By Elise Brooke
If you have not read part one please follow the link to read,
The seven stages of grief continued…
Not everyone will experience all five stages of grief or in this order. Grief is different for everyone, so you may begin coping with loss in the bargaining stage and find yourself in anger or denial next. You may remain for months or years in one of the five stages but skip others entirely.
Stage Four; Depression
Just when friends may think you should be getting on with your life, a long period of sad reflection will likely overtake you. Encouragement from others is not helpful during this stage. You finally realize the true magnitude of your loss and it depresses you. You reflect on things you did together with your loved one and focus on memories of the past. You may sense feelings of emptiness and despair, one may chose to isolate yourself from others in order to fully cope with the loss. In the early stages of loss, one may be running from the emotions, trying to stay a step ahead. In this stage you maybe able to embrace and work through the emotions. Depression can feel overwhelming, you may feel foggy and confused.
Stage Five; Acceptance
Acceptance is not necessarily a happy or uplifting stage. It does not mean one has moved past the grief or loss. It means you have accepted it and have come to understand what it means in your life now. Look to acceptance as a way to see that there may be more good days than bad days, but still bad days and that’s ok. In this stage you start to adjust to life without your dear one, life becomes calmer and more organized. Physical symptoms lesson and depression lifts a little. You start to see the light a bit at the end of the tunnel. Acceptance doses not mean instant happiness, given the pain and turmoil you have experienced, you can never return to the carefree, untroubled you that existed before. But you will find a way forward.

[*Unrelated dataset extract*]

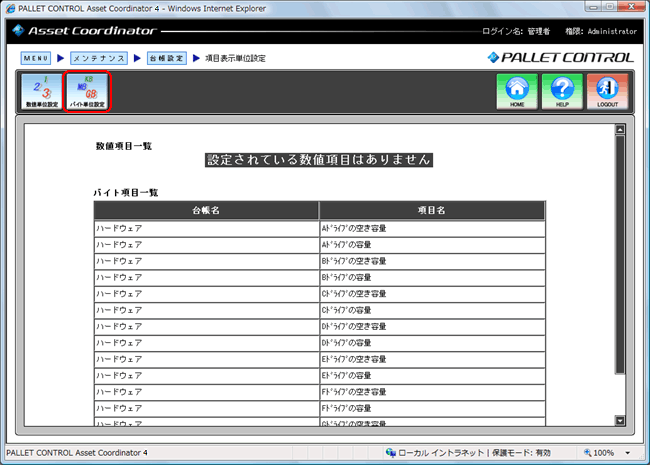Select the Aドライブの空き容量 table cell
This screenshot has width=650, height=465.
(432, 229)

As you become more functional, your mind starts working again and you find yourself seeking realistic solutions to problems and you begin to reconstruct yourself and life without them. Eventually, you will be able to think about your lost loved one without pain. Sadness, yes! But the wrenching pain will fade, you will anticipate good times ahead, and even find joy in living again.
To understand grief one must realize that no one experiences the same thing. Grief is very personal, and you may feel something different every time.